On allait au bord de la mer

par Antonin Crenn

Je le savais : j’étais déjà venu à la Tranche-sur-Mer. Un nom pareil ne s’oublie pas. J’ai donc cherché, avec Juline, dans nos albums photos, et on a trouvé les preuves.

L’été, pour les vacances, « on allait au bord de la mer, avec ma sœur, ma mère » (et on écoutait cette chanson, précisément, dans la voiture, car notre mère n’avait pas d’autre cassette à mettre dans l’autoradio). Deux fois, nous sommes venus en Vendée.

La première fois devait être en 1999, à vue de nez (il n’y a pas de date sur la photo), et c’était à Saint-Hilaire-de-Riez. Ce nom-là aussi m’avait amusé (« riez ! », dit-il). J’ai presque l’air sportif, sur cette photo : j’aurais une raquette à la main que ça n’étonnerait personne — enfin, si : ça m’étonnerait moi, parce que je n’ai jamais aimé ça, jouer à la balle). Je n’ai aucune idée de quelle est cette chose que je tiens en main : on dirait un gros caillou. Quant au doigt sur l’objectif de l’appareil photo jetable, c’est celui de ma mère, sans doute.

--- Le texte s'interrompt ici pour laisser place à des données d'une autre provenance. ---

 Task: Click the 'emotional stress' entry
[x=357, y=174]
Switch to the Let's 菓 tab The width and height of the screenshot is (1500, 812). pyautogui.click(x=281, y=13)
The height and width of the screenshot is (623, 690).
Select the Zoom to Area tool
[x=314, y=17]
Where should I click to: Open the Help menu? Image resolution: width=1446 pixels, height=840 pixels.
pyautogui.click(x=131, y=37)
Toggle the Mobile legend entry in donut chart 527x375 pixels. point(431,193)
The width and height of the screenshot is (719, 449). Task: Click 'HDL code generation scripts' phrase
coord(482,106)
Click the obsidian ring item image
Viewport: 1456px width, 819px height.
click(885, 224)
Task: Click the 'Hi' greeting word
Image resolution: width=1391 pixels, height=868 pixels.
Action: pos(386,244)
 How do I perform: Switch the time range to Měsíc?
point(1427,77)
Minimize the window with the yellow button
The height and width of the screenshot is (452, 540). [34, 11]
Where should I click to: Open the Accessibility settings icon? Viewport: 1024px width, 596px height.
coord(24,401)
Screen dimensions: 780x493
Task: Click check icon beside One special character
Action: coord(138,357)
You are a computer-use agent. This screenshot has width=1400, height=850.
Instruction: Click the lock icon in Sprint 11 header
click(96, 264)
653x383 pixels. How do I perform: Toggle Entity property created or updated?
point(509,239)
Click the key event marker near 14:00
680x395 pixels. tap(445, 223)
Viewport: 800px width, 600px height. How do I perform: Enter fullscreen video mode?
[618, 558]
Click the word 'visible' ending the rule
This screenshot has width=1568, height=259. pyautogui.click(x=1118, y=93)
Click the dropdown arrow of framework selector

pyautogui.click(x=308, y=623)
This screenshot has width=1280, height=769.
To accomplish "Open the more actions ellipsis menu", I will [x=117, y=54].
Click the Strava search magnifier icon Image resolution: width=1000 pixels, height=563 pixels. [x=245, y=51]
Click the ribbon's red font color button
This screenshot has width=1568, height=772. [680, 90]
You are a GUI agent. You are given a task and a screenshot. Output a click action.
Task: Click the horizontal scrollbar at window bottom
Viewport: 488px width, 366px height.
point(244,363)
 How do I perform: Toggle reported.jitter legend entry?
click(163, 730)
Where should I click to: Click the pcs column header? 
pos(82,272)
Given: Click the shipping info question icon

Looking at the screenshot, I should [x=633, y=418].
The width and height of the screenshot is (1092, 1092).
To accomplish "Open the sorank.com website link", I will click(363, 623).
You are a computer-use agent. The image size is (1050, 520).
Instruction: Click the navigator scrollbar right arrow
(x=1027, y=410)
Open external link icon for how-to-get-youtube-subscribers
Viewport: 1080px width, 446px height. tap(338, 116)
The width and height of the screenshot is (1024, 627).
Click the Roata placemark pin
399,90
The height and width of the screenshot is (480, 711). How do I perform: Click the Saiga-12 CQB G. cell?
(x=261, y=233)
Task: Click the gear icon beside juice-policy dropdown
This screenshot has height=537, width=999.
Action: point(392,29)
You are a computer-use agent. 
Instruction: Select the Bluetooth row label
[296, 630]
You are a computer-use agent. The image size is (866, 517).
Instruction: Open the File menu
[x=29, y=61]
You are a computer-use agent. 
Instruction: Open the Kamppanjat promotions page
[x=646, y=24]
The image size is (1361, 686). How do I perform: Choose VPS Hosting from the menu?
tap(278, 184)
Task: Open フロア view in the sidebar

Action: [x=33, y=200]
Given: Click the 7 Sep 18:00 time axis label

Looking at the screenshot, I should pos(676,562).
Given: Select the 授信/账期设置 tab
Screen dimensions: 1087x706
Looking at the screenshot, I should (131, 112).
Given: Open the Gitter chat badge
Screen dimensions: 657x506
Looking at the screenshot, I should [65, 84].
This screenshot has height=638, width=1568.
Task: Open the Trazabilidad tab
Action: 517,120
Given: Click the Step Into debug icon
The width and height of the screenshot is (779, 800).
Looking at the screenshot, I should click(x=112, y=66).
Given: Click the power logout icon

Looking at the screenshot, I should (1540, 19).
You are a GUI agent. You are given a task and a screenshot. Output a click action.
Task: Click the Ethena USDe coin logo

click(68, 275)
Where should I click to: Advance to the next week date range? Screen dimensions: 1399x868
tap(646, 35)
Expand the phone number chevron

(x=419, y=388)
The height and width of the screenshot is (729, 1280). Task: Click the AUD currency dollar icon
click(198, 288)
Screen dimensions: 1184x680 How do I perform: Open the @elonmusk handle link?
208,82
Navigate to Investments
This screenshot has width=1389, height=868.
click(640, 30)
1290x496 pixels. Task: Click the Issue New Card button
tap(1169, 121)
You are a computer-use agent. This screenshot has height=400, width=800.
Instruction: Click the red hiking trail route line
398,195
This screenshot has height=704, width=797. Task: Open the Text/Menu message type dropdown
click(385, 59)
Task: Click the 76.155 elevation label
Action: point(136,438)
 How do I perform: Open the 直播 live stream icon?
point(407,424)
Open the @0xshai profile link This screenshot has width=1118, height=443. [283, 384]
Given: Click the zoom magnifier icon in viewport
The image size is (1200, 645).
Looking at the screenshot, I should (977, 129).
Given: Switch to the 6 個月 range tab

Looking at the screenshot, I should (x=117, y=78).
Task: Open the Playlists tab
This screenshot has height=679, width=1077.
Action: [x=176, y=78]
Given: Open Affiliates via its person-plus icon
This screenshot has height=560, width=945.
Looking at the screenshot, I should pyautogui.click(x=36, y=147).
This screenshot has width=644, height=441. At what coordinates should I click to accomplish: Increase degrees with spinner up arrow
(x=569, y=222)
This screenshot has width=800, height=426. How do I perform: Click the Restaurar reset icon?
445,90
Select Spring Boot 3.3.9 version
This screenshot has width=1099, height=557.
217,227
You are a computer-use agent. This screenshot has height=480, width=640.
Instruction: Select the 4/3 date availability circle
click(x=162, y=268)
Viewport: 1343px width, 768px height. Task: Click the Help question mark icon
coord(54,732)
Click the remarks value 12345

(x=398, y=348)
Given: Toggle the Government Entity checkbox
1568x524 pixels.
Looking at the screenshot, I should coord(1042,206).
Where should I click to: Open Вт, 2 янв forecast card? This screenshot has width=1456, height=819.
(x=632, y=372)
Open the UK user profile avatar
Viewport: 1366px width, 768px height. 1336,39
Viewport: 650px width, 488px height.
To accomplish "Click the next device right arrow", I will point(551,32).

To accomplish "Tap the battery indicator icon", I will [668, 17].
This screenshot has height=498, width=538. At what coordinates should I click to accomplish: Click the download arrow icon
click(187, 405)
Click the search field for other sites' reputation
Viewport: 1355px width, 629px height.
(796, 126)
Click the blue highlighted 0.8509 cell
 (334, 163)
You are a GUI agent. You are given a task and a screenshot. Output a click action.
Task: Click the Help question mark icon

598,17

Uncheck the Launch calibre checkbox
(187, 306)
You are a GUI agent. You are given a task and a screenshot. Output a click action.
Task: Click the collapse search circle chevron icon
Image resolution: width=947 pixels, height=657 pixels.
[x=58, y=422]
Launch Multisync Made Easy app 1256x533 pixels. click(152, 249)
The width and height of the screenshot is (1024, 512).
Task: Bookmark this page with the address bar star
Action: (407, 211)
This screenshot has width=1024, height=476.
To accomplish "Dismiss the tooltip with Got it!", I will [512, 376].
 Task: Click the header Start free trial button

La Tranche-sur-Mer été 2001

Voilà la Tranche-sur-Mer : j’en suis certain. La Tranche n’a pas changé — ce qui a changé, c’est ma tronche. Et encore : si peu ! Sur cette photo-là, une date (imprimée, au dos, par la machine qui développe et qui tire les photos automatiquement) : nous sommes en 2001. Puisque je suis assis, on voit tous les plis, et on constate que je n’avais toujours pas le goût du sport, à l’époque, mais que j’avais celui des crêpes au Nutella et que je ne m’en privais pas (une autre photo de la même série l’atteste, mais je ne vous la montre pas). Je n’avais pas une mauvaise allure, non, mais tout de même, je trouve que je me suis arrangé avec l’âge. Ma grande sœur n’a pas eu besoin de s’arranger beaucoup, elle, parce qu’elle était déjà presque aussi belle qu’aujourd’hui. Bon, elle faisait un peu la gueule, parce qu’elle n’aimait pas les photos, mais on voit bien qu’elle est belle quand même.

Mes souvenirs de ces vacances, honnêtement, sont flous, et se chevauchent. Où nous résidions (au camping ? en appartement ?), je n’en sais rien. Je confonds ces deux étés, et je les mêle à d’autres, passés au bord d’autres mers. Je me rappelle seulement la plage, les baignades. Les crêpes. Nous ne devions pas faire grand-chose d’autre. Et on aimait ça. C’était bien.